Глупо утверждать, что ты все целиком и полностью знаешь о своих родных. Сокровенные тайны есть у каждого человека, даже самые близкие порой преподносят сюрпризы. Это я к тому, что Жанна, конечно, могла знать двух других погибших женщин и мне это могло быть неизвестно.
Однако я точно знала, что никогда прежде не видела Роговой и Галкиной в компании сестры. Их лица были мне незнакомы. На момент смерти сестре было тридцать лет, Роговой – двадцать восемь, Галкиной – тридцать восемь. Выходит, они не могли учиться в одном классе или ходить в одну группу детского сада.

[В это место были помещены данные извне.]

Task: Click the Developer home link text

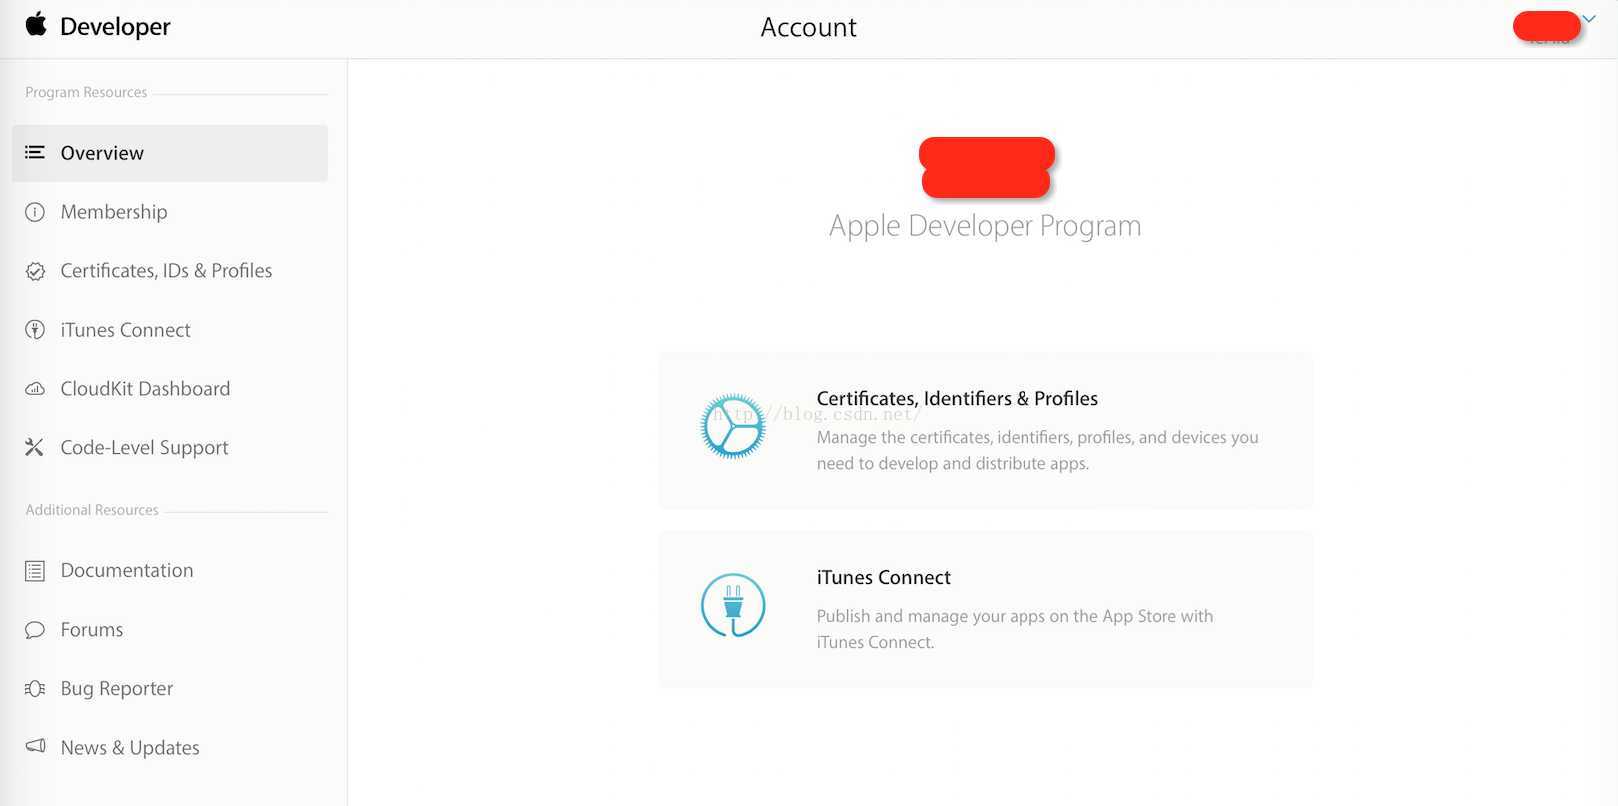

Возможно, учились в одном вузе? Допустим, Рогова и Жанна учились на разных курсах, а Галкина преподавала там же, они могли сталкиваться в коридорах и аудиториях.
Я порылась в своих записях. Не складывается. Судя по тем сведениям, которыми меня снабдил Рустам и которые я отыскала в Интернете, Рогова окончила торговый техникум, а у Галкиной было неоконченное высшее, причем техническое, так что преподавать в финансово-экономическом она никак не могла.
Жанна всю жизнь прожила в Ягодном, в Марий Эл, насколько я помню, никогда не ездила. Галкина, судя по всему, всегда жила в Йошкар-Оле. Тупик.
Случайное знакомство? Интернет? Возможно, возможно…
Стрелки часов незаметно подбирались к одиннадцати вечера. Пора спать, завтра рано вставать на работу. Голова шла кругом от вопросов, ответы на которые ускользали от меня. Я запустила пятерню в свои короткие волосы и резким жестом растрепала их. В детстве, когда не могла до чего-то додуматься, я всегда так делала, а мама меня ругала: что за вид? Волосы дыбом, как у мальчишки-хулигана!..
В квартире было темно. Мой стол – маленький островок света – со всех сторон омывала чернота.
Умершие женщины пристально смотрели на меня с фотографий, казалось, в глазах у них притаилось что-то недоброе.
«Не надо!» – вспомнилось мне. Может быть, они хотят сказать мне это? Потребовать, чтобы я оставила их в покое? Должно быть, им не нравится, что я ворошу прошлое, тревожу их память.